◆ Extrait cité ◆
----------
Référence : 2015 CF 232

Ottawa (Ontario), le 23 février 2015

En présence de madame la juge Gagné

ENTRE :

CHRISTIAN LAROUCHE

Demandeur

et

PROCUREUR GÉNÉRAL DU CANADA

Défendeur

JUGEMENT ET MOTIFS

[1]               Monsieur Christian Larouche demande le contrôle judiciaire de la décision du ministre du revenu national [le Ministre] de refuser de lui consentir un allègement des intérêts cumulés, au cours d’une période de 186 mois, sur ses cotisations fiscales des années 1997, 1999, 2000 et 2001, en sus de l’allègement accordé pour la période du 20 septembre 2004 au 30 août 2006. Cette décision a été prise au deuxième palier par le Comité des allègements pour les contribuables, Division des Appels [le Comité], en vertu du paragraphe 220(3.1) de la Loi de l’impôt sur le revenu, LRC 1985, ch 1 [LIR], qui prévoit que le Ministre peut annuler tout ou partie d’un montant de pénalité ou d’intérêts par ailleurs payable par un contribuable.
----------
◆ Enregistrements conservés ◆
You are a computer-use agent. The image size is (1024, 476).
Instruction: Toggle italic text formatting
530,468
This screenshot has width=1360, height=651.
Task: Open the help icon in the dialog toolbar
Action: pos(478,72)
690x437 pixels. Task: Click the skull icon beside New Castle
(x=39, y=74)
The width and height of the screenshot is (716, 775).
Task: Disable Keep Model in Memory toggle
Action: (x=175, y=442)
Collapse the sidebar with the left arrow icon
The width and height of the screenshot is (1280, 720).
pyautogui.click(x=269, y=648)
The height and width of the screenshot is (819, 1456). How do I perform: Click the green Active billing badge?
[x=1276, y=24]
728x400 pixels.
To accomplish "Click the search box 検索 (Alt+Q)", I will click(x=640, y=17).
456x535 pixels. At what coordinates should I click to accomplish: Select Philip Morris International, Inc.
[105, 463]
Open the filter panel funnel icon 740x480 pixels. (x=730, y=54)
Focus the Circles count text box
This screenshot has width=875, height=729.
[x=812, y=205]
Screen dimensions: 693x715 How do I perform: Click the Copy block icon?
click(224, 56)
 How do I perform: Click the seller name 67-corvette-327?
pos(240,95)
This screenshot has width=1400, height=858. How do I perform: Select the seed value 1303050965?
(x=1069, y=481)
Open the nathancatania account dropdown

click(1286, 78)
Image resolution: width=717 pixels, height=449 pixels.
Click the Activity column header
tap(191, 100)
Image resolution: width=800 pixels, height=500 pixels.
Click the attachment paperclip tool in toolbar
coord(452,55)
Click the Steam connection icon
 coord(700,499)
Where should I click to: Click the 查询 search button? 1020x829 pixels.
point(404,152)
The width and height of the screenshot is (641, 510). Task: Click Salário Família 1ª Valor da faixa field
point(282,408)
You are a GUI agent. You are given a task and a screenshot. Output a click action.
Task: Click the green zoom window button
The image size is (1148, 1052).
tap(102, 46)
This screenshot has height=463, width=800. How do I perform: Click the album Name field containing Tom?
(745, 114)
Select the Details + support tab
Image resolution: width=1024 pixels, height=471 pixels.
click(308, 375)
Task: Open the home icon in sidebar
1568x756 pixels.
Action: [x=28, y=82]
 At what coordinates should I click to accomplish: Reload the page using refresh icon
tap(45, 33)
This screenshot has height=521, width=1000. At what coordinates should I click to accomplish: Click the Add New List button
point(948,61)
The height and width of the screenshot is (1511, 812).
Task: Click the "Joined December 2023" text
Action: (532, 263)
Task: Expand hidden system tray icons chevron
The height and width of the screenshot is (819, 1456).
----------
◆ Consigne ◆
Recopiez fidèlement le passage du jugement qui va de « JUGEMENT ET MOTIFS » jusqu'à « par un contribuable. » inclus.

◆ Solution proposée ◆
JUGEMENT ET MOTIFS

[1]               Monsieur Christian Larouche demande le contrôle judiciaire de la décision du ministre du revenu national [le Ministre] de refuser de lui consentir un allègement des intérêts cumulés, au cours d’une période de 186 mois, sur ses cotisations fiscales des années 1997, 1999, 2000 et 2001, en sus de l’allègement accordé pour la période du 20 septembre 2004 au 30 août 2006. Cette décision a été prise au deuxième palier par le Comité des allègements pour les contribuables, Division des Appels [le Comité], en vertu du paragraphe 220(3.1) de la Loi de l’impôt sur le revenu, LRC 1985, ch 1 [LIR], qui prévoit que le Ministre peut annuler tout ou partie d’un montant de pénalité ou d’intérêts par ailleurs payable par un contribuable.